» **EXERCISE INSTRUCTIONS**:
Would you please output the data exactly, omitting no line?

━━━━━ DATA UNDER STUDY ━━━━━

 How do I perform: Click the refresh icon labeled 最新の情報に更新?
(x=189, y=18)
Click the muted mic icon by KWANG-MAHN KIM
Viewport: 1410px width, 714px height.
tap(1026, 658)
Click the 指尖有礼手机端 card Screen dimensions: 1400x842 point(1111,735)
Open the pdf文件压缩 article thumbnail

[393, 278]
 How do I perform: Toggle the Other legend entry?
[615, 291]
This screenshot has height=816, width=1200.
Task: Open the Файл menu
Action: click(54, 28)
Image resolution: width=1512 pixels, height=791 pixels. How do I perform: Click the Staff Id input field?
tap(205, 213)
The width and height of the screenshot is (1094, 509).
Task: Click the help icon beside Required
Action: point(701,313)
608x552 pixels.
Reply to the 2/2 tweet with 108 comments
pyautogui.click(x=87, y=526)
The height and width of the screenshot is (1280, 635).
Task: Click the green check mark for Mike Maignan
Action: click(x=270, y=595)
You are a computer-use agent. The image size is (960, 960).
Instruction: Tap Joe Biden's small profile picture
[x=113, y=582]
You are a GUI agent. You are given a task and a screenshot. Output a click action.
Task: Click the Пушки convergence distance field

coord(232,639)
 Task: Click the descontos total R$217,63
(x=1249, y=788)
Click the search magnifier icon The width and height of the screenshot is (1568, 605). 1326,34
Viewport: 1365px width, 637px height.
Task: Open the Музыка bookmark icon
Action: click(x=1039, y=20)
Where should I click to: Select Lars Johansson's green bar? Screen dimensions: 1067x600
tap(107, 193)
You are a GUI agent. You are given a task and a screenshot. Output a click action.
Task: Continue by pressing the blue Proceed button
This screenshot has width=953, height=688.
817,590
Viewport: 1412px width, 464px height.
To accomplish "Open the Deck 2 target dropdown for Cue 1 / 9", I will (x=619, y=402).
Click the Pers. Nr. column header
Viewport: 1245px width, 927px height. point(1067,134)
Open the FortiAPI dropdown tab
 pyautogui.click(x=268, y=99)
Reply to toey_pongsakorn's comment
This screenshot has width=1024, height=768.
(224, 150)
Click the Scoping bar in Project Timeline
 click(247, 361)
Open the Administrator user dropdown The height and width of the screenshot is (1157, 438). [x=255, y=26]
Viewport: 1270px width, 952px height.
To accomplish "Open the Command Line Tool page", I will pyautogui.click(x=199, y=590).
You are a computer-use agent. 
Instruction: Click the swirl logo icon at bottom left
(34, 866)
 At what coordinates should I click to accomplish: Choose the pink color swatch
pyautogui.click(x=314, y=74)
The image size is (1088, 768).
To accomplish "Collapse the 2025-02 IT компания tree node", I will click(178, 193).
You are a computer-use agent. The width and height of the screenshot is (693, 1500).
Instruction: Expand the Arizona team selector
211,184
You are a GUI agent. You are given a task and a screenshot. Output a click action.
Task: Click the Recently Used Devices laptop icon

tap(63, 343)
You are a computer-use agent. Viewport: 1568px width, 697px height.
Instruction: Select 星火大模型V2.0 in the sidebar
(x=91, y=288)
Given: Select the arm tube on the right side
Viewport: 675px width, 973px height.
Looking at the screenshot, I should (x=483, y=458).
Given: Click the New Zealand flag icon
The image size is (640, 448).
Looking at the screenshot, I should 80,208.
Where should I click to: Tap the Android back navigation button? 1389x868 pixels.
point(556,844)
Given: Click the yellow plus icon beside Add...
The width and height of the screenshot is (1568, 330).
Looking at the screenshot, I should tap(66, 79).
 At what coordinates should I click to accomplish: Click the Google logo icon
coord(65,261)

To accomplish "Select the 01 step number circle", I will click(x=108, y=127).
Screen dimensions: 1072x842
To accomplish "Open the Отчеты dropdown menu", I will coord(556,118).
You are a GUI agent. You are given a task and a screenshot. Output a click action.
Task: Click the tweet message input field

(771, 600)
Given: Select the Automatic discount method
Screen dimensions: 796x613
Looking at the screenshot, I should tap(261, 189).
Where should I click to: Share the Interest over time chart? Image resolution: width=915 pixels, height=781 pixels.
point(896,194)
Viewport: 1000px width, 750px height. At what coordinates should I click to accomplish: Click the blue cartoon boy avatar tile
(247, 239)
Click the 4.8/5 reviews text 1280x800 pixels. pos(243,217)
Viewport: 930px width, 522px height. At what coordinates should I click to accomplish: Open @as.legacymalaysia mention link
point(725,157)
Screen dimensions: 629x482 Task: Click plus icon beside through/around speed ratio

━━━━━

» **RESULT**:
 How do I perform: Click the refresh icon labeled 最新の情報に更新?
(x=189, y=18)
Click the muted mic icon by KWANG-MAHN KIM
Viewport: 1410px width, 714px height.
tap(1026, 658)
Click the 指尖有礼手机端 card Screen dimensions: 1400x842 point(1111,735)
Open the pdf文件压缩 article thumbnail

[393, 278]
 How do I perform: Toggle the Other legend entry?
[615, 291]
This screenshot has height=816, width=1200.
Task: Open the Файл menu
Action: click(54, 28)
Image resolution: width=1512 pixels, height=791 pixels. How do I perform: Click the Staff Id input field?
tap(205, 213)
The width and height of the screenshot is (1094, 509).
Task: Click the help icon beside Required
Action: point(701,313)
608x552 pixels.
Reply to the 2/2 tweet with 108 comments
pyautogui.click(x=87, y=526)
The height and width of the screenshot is (1280, 635).
Task: Click the green check mark for Mike Maignan
Action: click(x=270, y=595)
You are a computer-use agent. The image size is (960, 960).
Instruction: Tap Joe Biden's small profile picture
[x=113, y=582]
You are a GUI agent. You are given a task and a screenshot. Output a click action.
Task: Click the Пушки convergence distance field

coord(232,639)
 Task: Click the descontos total R$217,63
(x=1249, y=788)
Click the search magnifier icon The width and height of the screenshot is (1568, 605). 1326,34
Viewport: 1365px width, 637px height.
Task: Open the Музыка bookmark icon
Action: click(x=1039, y=20)
Where should I click to: Select Lars Johansson's green bar? Screen dimensions: 1067x600
tap(107, 193)
You are a GUI agent. You are given a task and a screenshot. Output a click action.
Task: Continue by pressing the blue Proceed button
This screenshot has width=953, height=688.
817,590
Viewport: 1412px width, 464px height.
To accomplish "Open the Deck 2 target dropdown for Cue 1 / 9", I will (x=619, y=402).
Click the Pers. Nr. column header
Viewport: 1245px width, 927px height. point(1067,134)
Open the FortiAPI dropdown tab
 pyautogui.click(x=268, y=99)
Reply to toey_pongsakorn's comment
This screenshot has width=1024, height=768.
(224, 150)
Click the Scoping bar in Project Timeline
 click(247, 361)
Open the Administrator user dropdown The height and width of the screenshot is (1157, 438). [x=255, y=26]
Viewport: 1270px width, 952px height.
To accomplish "Open the Command Line Tool page", I will pyautogui.click(x=199, y=590).
You are a computer-use agent. 
Instruction: Click the swirl logo icon at bottom left
(34, 866)
 At what coordinates should I click to accomplish: Choose the pink color swatch
pyautogui.click(x=314, y=74)
The image size is (1088, 768).
To accomplish "Collapse the 2025-02 IT компания tree node", I will click(178, 193).
You are a computer-use agent. The width and height of the screenshot is (693, 1500).
Instruction: Expand the Arizona team selector
211,184
You are a GUI agent. You are given a task and a screenshot. Output a click action.
Task: Click the Recently Used Devices laptop icon

tap(63, 343)
You are a computer-use agent. Viewport: 1568px width, 697px height.
Instruction: Select 星火大模型V2.0 in the sidebar
(x=91, y=288)
Given: Select the arm tube on the right side
Viewport: 675px width, 973px height.
Looking at the screenshot, I should (x=483, y=458).
Given: Click the New Zealand flag icon
The image size is (640, 448).
Looking at the screenshot, I should 80,208.
Where should I click to: Tap the Android back navigation button? 1389x868 pixels.
point(556,844)
Given: Click the yellow plus icon beside Add...
The width and height of the screenshot is (1568, 330).
Looking at the screenshot, I should tap(66, 79).
 At what coordinates should I click to accomplish: Click the Google logo icon
coord(65,261)

To accomplish "Select the 01 step number circle", I will click(x=108, y=127).
Screen dimensions: 1072x842
To accomplish "Open the Отчеты dropdown menu", I will coord(556,118).
You are a GUI agent. You are given a task and a screenshot. Output a click action.
Task: Click the tweet message input field

(771, 600)
Given: Select the Automatic discount method
Screen dimensions: 796x613
Looking at the screenshot, I should tap(261, 189).
Where should I click to: Share the Interest over time chart? Image resolution: width=915 pixels, height=781 pixels.
point(896,194)
Viewport: 1000px width, 750px height. At what coordinates should I click to accomplish: Click the blue cartoon boy avatar tile
(247, 239)
Click the 4.8/5 reviews text 1280x800 pixels. pos(243,217)
Viewport: 930px width, 522px height. At what coordinates should I click to accomplish: Open @as.legacymalaysia mention link
point(725,157)
Screen dimensions: 629x482 Task: Click plus icon beside through/around speed ratio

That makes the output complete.